## DATA SHOWN
== Segment start ==

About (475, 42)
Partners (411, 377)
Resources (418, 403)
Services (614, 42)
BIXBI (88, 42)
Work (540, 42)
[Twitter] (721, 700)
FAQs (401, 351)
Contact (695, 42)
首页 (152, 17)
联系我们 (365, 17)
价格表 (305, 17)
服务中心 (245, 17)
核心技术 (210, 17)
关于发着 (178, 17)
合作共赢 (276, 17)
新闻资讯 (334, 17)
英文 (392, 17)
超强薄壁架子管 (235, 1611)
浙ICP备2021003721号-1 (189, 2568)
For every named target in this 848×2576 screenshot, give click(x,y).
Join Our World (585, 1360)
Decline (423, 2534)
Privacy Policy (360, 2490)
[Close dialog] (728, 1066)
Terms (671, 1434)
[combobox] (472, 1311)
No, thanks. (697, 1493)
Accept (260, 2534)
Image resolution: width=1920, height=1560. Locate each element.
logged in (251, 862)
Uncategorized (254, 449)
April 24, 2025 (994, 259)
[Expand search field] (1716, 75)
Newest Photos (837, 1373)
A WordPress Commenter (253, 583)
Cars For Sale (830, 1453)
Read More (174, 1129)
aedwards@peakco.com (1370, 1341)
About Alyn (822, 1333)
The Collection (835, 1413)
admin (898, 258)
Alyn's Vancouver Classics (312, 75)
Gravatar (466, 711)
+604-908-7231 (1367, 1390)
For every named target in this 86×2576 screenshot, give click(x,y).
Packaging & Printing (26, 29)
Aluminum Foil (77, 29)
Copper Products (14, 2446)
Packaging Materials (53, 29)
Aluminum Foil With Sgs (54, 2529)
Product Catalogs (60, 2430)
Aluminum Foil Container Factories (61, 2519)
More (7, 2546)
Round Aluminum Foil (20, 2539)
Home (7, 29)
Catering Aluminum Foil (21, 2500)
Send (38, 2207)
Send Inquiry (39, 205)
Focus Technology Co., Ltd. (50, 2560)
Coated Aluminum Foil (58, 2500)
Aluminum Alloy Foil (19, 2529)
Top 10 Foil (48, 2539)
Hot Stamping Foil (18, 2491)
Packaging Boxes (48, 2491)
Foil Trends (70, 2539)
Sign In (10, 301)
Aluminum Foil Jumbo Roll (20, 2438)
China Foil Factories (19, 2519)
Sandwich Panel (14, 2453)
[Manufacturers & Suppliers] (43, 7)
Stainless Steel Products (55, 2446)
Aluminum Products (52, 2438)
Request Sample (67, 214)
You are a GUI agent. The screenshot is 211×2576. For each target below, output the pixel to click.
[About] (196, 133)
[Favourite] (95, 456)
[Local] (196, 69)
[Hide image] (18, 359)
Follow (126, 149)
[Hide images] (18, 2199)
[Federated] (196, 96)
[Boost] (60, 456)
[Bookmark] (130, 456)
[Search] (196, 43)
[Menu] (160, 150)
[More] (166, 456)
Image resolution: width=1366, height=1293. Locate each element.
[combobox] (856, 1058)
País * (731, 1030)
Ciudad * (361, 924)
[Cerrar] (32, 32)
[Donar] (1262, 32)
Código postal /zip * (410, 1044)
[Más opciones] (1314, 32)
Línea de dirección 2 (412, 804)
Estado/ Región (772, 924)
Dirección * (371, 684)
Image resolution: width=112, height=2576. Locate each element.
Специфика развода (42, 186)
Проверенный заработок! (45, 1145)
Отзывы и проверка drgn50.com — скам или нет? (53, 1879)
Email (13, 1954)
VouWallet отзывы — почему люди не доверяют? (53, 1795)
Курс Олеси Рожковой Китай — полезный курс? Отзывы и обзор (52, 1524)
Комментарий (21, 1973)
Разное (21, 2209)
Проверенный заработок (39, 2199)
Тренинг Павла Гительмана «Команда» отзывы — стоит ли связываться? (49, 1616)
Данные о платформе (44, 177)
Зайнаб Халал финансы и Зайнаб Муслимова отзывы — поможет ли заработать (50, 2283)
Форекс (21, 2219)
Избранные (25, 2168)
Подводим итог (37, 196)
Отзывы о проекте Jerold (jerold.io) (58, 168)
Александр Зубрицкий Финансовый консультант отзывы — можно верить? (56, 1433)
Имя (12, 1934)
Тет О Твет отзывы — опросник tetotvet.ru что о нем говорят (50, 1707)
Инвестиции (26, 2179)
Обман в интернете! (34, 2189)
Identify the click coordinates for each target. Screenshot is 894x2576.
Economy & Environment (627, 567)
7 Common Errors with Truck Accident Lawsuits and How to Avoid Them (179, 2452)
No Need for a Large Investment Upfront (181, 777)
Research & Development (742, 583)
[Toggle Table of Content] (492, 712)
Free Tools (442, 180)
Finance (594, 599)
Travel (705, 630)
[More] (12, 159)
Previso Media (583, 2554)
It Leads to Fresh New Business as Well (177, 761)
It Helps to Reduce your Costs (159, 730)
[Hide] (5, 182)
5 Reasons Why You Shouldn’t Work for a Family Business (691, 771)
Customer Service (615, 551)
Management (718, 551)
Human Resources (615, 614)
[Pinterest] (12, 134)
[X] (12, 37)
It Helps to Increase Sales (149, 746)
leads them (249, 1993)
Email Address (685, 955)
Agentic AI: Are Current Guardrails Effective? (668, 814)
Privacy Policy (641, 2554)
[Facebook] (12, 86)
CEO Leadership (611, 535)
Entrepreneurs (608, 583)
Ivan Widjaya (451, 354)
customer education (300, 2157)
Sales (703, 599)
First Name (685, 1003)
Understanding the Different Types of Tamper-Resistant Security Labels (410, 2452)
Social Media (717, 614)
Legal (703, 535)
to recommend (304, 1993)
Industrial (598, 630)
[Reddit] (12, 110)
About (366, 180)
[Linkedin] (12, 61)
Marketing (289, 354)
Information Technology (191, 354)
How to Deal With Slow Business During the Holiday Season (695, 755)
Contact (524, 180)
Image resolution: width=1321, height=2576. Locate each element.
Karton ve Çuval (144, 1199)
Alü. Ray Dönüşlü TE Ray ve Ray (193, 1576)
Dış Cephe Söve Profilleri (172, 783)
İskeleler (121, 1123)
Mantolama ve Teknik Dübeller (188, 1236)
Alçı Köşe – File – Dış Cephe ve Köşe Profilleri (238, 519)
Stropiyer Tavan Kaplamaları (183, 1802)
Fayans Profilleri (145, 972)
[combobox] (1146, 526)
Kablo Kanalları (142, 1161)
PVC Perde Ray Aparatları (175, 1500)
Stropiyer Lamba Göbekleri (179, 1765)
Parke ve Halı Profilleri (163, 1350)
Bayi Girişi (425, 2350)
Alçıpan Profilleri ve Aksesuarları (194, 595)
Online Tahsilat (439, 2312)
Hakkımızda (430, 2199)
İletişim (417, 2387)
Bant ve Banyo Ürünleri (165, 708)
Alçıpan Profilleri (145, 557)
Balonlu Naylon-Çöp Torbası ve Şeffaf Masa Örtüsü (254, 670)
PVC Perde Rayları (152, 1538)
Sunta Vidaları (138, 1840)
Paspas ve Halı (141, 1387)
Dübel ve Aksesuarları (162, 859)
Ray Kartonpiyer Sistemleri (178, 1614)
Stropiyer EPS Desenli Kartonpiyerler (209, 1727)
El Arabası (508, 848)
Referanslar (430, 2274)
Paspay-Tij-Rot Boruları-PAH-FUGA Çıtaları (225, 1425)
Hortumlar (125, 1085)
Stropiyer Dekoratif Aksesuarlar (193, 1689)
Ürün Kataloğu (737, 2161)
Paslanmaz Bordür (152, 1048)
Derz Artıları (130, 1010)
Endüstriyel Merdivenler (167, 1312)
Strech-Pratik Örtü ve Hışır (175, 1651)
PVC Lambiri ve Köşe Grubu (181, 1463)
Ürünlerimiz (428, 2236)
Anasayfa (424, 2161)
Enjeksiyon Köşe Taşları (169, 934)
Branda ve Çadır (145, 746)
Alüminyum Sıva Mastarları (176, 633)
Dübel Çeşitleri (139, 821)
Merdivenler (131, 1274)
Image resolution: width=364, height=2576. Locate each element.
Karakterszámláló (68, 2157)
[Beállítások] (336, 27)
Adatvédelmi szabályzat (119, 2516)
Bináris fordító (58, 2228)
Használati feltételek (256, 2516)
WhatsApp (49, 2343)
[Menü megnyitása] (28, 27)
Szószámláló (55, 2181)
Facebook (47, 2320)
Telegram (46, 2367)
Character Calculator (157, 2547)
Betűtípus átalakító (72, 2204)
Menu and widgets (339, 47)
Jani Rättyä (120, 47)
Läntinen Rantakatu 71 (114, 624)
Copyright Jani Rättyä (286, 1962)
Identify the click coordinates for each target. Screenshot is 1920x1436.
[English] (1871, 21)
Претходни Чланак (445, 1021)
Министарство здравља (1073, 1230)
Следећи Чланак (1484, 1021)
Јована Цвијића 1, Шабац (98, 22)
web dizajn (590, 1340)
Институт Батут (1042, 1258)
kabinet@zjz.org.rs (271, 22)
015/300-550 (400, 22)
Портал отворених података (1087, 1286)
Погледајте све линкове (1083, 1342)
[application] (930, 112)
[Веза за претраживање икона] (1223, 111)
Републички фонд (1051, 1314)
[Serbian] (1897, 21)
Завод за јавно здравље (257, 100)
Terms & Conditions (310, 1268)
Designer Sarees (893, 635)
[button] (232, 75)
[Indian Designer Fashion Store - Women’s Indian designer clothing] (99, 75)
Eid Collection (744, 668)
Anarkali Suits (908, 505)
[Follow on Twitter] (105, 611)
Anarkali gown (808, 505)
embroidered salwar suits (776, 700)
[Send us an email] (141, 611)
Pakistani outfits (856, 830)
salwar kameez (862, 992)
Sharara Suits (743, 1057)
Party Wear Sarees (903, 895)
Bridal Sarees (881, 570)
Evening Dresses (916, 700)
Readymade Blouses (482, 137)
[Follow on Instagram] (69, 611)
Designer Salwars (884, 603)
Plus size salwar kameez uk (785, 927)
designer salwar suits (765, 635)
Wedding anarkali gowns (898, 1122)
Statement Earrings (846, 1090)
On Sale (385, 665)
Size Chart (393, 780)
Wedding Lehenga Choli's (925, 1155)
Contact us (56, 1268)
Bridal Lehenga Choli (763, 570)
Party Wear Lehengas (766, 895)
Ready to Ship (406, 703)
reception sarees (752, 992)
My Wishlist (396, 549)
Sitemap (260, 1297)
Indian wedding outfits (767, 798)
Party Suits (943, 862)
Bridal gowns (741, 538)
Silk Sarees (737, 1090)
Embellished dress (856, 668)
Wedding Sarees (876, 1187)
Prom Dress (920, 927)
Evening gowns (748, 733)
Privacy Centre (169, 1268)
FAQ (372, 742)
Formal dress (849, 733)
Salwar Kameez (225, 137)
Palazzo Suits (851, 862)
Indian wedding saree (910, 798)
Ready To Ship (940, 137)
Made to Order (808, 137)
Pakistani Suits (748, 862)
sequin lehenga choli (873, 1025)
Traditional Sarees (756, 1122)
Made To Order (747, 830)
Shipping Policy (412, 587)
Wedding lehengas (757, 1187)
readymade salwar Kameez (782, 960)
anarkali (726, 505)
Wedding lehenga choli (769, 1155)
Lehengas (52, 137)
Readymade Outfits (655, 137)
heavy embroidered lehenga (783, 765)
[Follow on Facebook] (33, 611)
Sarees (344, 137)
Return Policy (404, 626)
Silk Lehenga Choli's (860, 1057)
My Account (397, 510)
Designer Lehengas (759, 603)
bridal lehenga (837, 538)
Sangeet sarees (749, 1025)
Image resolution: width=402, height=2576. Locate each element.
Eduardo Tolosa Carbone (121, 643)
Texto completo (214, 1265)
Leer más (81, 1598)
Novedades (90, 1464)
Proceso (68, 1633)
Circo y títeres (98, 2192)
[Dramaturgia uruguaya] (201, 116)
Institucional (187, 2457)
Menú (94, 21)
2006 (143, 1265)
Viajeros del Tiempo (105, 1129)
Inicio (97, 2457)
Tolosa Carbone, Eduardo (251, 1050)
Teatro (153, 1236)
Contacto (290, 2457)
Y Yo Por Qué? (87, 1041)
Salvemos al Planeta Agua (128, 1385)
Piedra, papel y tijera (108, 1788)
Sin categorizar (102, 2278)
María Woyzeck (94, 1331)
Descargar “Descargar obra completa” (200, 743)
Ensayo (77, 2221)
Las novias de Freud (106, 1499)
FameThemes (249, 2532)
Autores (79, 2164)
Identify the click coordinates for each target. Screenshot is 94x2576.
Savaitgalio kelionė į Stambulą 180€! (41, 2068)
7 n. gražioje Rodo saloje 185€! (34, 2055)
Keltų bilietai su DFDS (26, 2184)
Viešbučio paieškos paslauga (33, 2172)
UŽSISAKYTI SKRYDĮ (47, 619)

== Segment end ==

## DIRECTIONS
Please copy every line of the data that carries the string "Köşe".

## THE COMPLETED TASK
Alçı Köşe – File – Dış Cephe ve Köşe Profilleri (238, 519)
PVC Lambiri ve Köşe Grubu (181, 1463)
Enjeksiyon Köşe Taşları (169, 934)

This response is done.